Tag Archives: Haris Orkin

‘You Only Live Once,’ by Haris Orkin

His name is Flynn. James Flynn. He is handsome and always well-dressed. He speaks four languages. He is devastatingly attractive to women, physically fit, and a master of martial arts.

He is also a patient in a mental hospital. He believes the hospital to be the headquarters of Her Majesty’s Secret Service, and calls the director “N,” believing him to be his official superior. When management changes and N disappears, along with a patient Flynn calls “Q,” he escapes in order to rescue them. Along the way he picks up an orderly named Sancho as his sidekick, and rescues a fellow patient, an attractive girl named Dulcie, from her abusive boyfriend. But the greater challenge remains – the world, he is convinced, is under threat from an evil criminal mastermind, and Flynn, along with his bemused (often terrified) comrades, must step in to stop disaster.
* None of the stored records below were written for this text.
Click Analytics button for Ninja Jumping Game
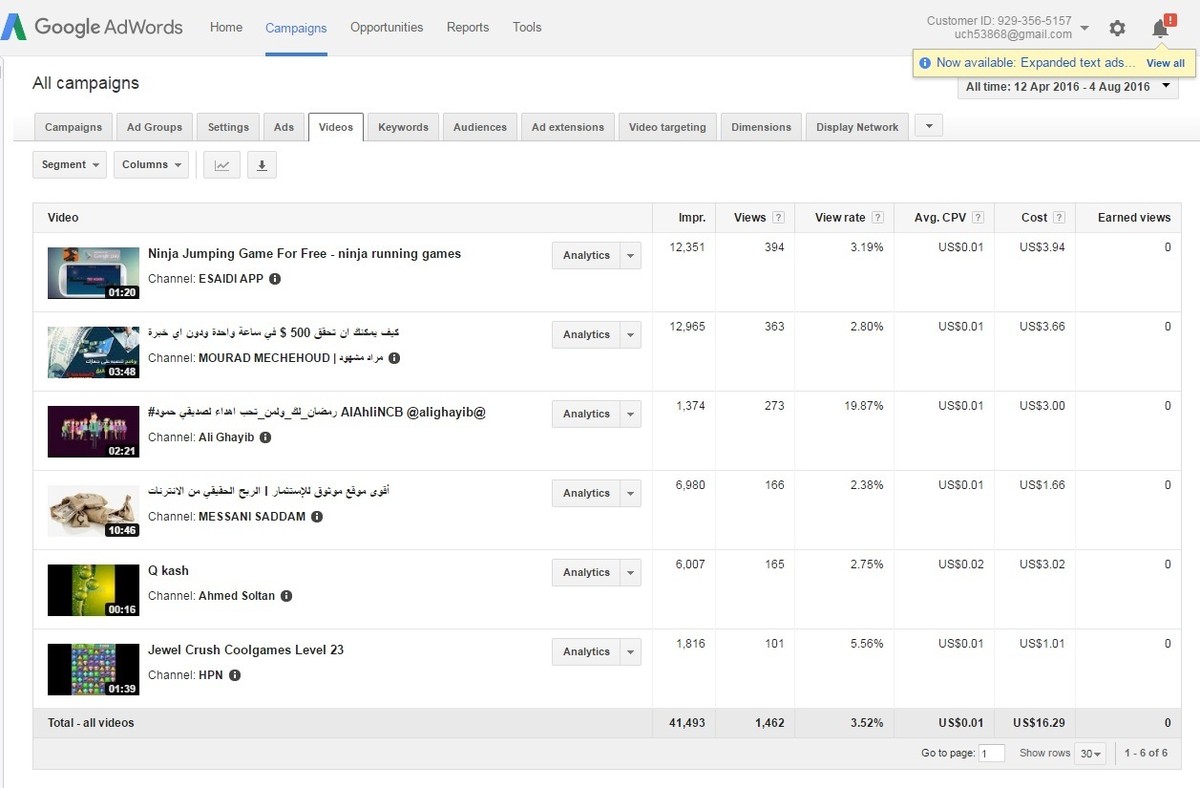 tap(586, 256)
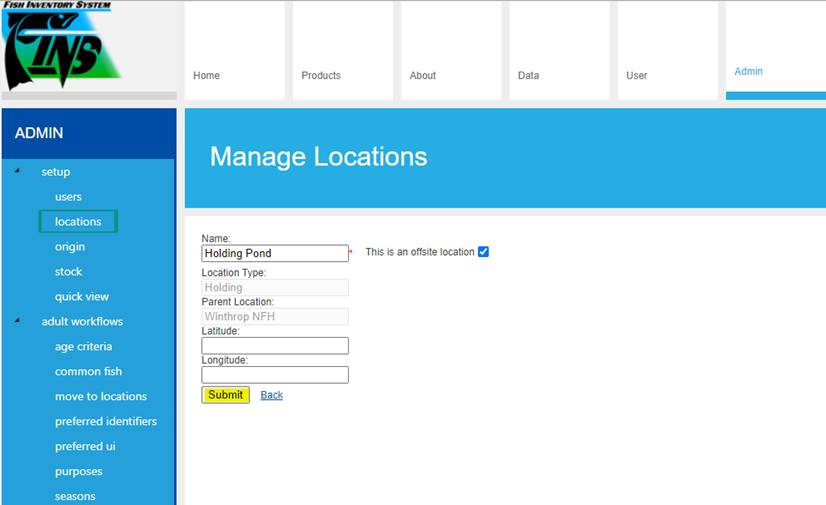Click the Name field containing Holding Pond

pyautogui.click(x=275, y=254)
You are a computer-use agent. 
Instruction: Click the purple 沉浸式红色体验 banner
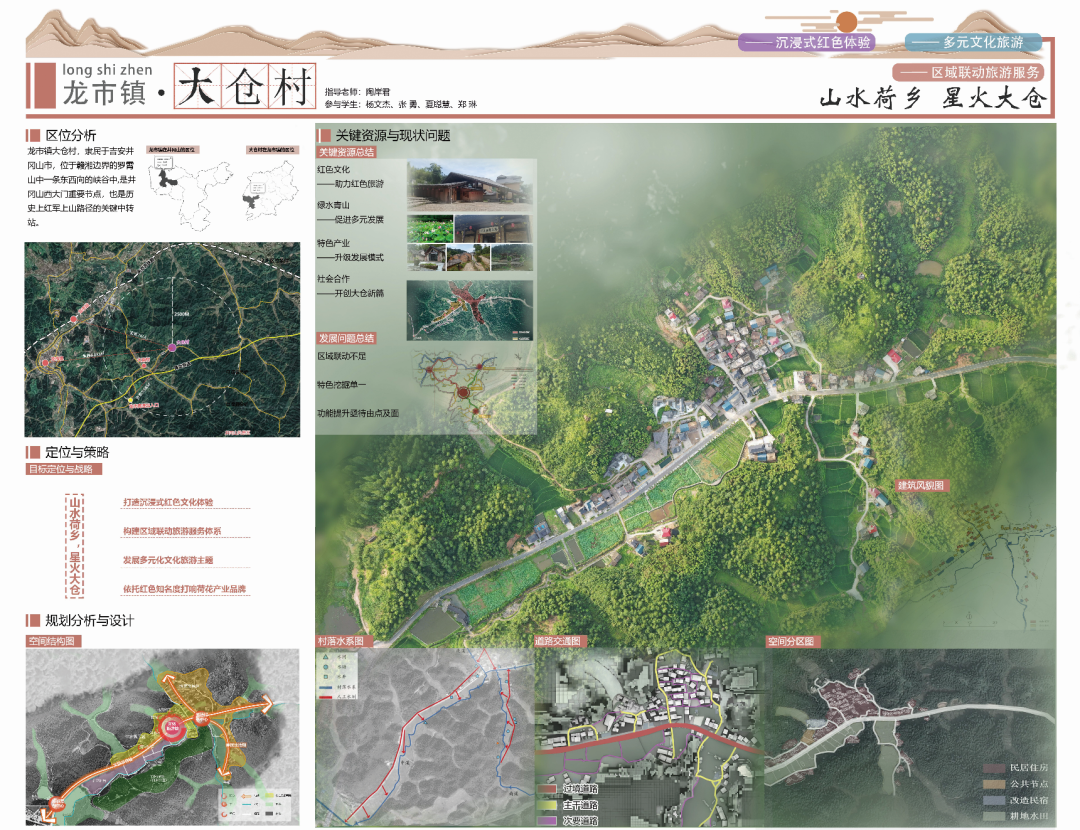pos(807,43)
Oddly enough, he’s kind of right.

So what we’ve got in You Only Live Once is a send-up of James Bond, in fusion with an homage to Don Quixote.

The book was amusing. It wasn’t as funny as I hoped, because the author tells it pretty much straight. The humor comes strictly from the preposterous situations our heroes get into.

I didn’t love You Only Live Once, but it was entertaining. I suspect a lot of readers will like it very much.